Work instruction |
From the line with "Chia bowl aux cerises amarena (233, 1402)" through the line with "salade (462, 2531)", repeat the entries verbatim, both end lines included, and add nothing.

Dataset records
• • •
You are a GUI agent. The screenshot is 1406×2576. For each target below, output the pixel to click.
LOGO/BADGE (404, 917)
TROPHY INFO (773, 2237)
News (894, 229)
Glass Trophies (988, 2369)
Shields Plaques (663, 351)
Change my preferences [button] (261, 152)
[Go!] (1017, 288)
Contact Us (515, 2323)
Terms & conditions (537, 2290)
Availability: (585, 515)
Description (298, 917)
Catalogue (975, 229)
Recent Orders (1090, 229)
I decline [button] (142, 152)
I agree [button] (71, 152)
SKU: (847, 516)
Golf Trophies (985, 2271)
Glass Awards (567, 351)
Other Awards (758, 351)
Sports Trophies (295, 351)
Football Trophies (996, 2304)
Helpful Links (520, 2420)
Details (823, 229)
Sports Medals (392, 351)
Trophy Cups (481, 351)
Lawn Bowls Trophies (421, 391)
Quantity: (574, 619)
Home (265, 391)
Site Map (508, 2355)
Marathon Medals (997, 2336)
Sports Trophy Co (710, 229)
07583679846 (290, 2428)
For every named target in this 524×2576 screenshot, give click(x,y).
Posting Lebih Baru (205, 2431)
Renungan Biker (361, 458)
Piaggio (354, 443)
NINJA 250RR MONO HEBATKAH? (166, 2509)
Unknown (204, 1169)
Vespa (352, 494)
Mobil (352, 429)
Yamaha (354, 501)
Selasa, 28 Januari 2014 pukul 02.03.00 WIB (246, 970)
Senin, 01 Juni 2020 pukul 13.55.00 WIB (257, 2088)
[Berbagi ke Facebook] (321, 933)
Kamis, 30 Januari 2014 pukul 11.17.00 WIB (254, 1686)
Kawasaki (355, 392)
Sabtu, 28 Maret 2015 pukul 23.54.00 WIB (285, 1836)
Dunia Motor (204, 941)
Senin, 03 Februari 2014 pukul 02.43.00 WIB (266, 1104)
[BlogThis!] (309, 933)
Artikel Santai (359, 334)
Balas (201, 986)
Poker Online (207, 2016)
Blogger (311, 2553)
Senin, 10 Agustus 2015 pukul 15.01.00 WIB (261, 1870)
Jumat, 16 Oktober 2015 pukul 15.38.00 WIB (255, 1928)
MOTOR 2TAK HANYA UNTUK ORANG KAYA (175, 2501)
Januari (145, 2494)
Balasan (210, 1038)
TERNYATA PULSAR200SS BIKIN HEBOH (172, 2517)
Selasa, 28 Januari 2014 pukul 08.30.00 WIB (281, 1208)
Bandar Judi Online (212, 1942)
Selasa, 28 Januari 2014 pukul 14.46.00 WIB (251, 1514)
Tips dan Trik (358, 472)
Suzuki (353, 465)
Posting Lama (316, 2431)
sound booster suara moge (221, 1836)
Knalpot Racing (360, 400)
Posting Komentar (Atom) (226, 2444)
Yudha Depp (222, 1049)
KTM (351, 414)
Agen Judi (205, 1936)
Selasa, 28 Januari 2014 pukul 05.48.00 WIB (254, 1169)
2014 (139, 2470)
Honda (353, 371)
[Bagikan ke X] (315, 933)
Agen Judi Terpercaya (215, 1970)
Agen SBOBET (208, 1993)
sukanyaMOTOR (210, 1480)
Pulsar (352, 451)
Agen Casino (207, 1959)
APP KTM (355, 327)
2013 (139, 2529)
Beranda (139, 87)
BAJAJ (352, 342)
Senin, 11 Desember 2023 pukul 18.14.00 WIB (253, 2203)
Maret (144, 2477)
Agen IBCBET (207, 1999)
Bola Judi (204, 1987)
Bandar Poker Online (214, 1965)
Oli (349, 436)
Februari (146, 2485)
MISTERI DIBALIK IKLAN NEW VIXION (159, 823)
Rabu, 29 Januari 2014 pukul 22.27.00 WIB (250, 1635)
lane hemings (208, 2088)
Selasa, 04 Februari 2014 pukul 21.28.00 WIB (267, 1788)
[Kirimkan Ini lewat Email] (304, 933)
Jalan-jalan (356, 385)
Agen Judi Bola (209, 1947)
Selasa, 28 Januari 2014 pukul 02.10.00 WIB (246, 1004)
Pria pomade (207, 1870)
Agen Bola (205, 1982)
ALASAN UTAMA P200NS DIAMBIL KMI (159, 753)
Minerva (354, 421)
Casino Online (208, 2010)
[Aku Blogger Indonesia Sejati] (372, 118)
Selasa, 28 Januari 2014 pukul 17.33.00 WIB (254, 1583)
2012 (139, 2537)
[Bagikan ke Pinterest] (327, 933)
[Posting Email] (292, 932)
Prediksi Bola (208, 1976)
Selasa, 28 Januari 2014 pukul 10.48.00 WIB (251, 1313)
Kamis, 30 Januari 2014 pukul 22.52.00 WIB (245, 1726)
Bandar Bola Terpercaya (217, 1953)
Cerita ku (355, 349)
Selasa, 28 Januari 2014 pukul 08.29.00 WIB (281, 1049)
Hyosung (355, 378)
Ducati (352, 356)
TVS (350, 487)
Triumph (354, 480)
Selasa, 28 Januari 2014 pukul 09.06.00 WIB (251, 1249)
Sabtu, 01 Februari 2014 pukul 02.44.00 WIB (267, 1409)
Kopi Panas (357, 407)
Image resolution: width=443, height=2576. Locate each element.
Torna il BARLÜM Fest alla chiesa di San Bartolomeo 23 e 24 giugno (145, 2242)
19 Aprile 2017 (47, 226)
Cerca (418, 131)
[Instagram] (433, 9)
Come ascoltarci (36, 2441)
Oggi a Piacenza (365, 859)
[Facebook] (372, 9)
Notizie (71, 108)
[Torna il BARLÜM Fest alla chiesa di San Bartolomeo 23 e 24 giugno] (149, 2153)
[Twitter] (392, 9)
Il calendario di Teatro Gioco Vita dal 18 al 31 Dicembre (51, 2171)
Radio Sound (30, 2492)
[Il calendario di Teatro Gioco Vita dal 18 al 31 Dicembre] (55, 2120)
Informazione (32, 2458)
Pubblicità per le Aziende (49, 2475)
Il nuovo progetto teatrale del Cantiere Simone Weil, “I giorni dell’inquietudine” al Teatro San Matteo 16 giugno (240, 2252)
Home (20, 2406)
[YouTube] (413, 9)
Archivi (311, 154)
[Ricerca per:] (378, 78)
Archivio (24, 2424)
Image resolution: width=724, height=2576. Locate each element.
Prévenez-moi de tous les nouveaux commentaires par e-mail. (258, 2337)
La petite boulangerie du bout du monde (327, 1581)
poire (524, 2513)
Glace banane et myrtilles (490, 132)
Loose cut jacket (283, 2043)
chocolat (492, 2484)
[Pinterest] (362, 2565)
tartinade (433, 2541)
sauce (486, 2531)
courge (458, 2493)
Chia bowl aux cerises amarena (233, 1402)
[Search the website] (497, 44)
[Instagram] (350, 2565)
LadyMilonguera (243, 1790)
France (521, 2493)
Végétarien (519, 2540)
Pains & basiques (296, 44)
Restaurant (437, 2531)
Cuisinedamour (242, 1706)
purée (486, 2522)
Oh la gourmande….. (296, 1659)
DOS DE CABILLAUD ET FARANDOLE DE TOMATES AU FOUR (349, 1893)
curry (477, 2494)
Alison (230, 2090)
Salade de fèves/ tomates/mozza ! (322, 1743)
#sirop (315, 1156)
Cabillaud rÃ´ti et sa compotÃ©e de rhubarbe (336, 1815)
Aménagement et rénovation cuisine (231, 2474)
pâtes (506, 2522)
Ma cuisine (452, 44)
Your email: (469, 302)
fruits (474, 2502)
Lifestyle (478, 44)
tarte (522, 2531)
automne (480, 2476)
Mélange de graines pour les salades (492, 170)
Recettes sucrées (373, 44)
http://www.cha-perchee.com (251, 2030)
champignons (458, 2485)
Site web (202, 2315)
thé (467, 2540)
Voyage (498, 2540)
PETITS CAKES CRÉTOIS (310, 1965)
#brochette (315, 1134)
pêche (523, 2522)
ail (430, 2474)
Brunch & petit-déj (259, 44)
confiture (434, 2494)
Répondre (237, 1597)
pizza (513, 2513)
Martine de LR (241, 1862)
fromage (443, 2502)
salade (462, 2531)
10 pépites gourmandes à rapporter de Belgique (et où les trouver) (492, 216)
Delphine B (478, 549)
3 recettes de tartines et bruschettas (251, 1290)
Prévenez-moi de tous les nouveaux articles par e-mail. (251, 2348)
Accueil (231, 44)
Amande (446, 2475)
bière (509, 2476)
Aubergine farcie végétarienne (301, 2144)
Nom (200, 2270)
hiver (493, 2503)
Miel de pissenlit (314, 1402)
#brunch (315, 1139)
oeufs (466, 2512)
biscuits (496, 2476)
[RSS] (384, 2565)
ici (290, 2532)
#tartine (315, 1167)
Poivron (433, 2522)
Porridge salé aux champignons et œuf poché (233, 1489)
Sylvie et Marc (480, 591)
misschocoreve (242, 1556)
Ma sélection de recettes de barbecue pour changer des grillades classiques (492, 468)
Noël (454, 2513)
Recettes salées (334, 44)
• • •
Result |
Chia bowl aux cerises amarena (233, 1402)
[Search the website] (497, 44)
[Instagram] (350, 2565)
LadyMilonguera (243, 1790)
France (521, 2493)
Végétarien (519, 2540)
Pains & basiques (296, 44)
Restaurant (437, 2531)
Cuisinedamour (242, 1706)
purée (486, 2522)
Oh la gourmande….. (296, 1659)
DOS DE CABILLAUD ET FARANDOLE DE TOMATES AU FOUR (349, 1893)
curry (477, 2494)
Alison (230, 2090)
Salade de fèves/ tomates/mozza ! (322, 1743)
#sirop (315, 1156)
Cabillaud rÃ´ti et sa compotÃ©e de rhubarbe (336, 1815)
Aménagement et rénovation cuisine (231, 2474)
pâtes (506, 2522)
Ma cuisine (452, 44)
Your email: (469, 302)
fruits (474, 2502)
Lifestyle (478, 44)
tarte (522, 2531)
automne (480, 2476)
Mélange de graines pour les salades (492, 170)
Recettes sucrées (373, 44)
http://www.cha-perchee.com (251, 2030)
champignons (458, 2485)
Site web (202, 2315)
thé (467, 2540)
Voyage (498, 2540)
PETITS CAKES CRÉTOIS (310, 1965)
#brochette (315, 1134)
pêche (523, 2522)
ail (430, 2474)
Brunch & petit-déj (259, 44)
confiture (434, 2494)
Répondre (237, 1597)
pizza (513, 2513)
Martine de LR (241, 1862)
fromage (443, 2502)
salade (462, 2531)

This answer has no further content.